Thanks for the answers.  Maybe it is the super rich soil I have planted in. Since I have really poor clay soil in my yard I planted this cutting in a huge hole, 3 ft across and almost as deep filled with a mixture of aged cow manure and mulch. Also, the weather during the later ripening of those figs was certainly unusual. I guess I will have to wait what next year brings.But whatever it was, I really hope the figs on that tree taste the same next year, they were amazing! My wife and I both thought they were the best figs we have ever eaten.

Gene did get a few off inground HC that were butt ugly as the weather affected them.
In containers
later figs (stragglers) when weather changes to cold 30s-40s from pot grown ones also can have skin color change and taste change with darker interior .

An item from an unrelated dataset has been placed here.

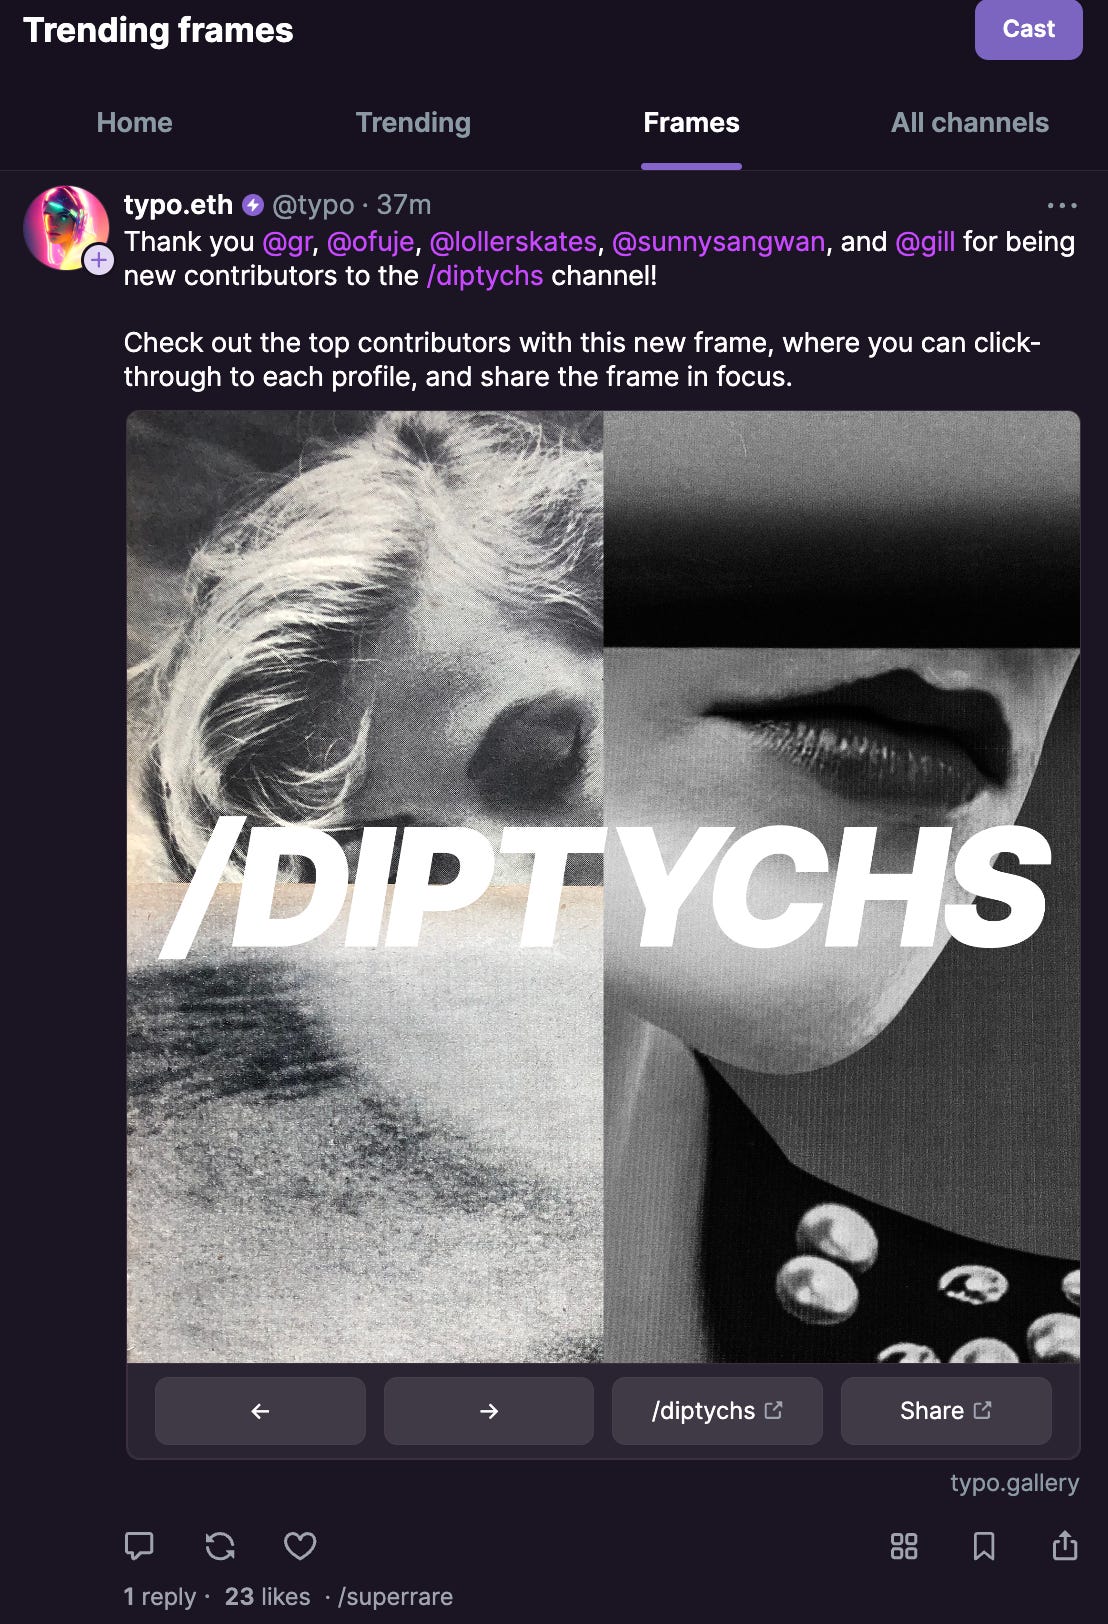Click the /DIPTYCHS frame image
The width and height of the screenshot is (1108, 1624).
[x=603, y=887]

Greetings and welcome to the forum

By the way, when I say that the taste changes as the tree matures, usually that means the taste improves as the tree matures (not the other way around).  So odds are that you'll really like those figs again in future years.

Mike

Then I will be really happy. I have that one, a chicago hardy (tastes great) and another unknown fig (probably brown turkey). I should be well set up with good tasting figs. But I can feel a fever coming on for another variety ;-)

I don't have much of a guess, but hey welcome to the forum!

If you removed a sucker from the roots of the original tree, it is possible that the tree was grafted, though this would be uncommon.

Many things affect a fig's color and and taste: soil, water quality, water pH, fertilizer, weather, amount of sunlight, breed of the neighbor's dog that uses it for daily "activities", etc.

The weather during which these ripened (the past week) is certainly different from the usual ripening time for the mother bush in late Aug or early Sept. And we have had unseasonably cool days too.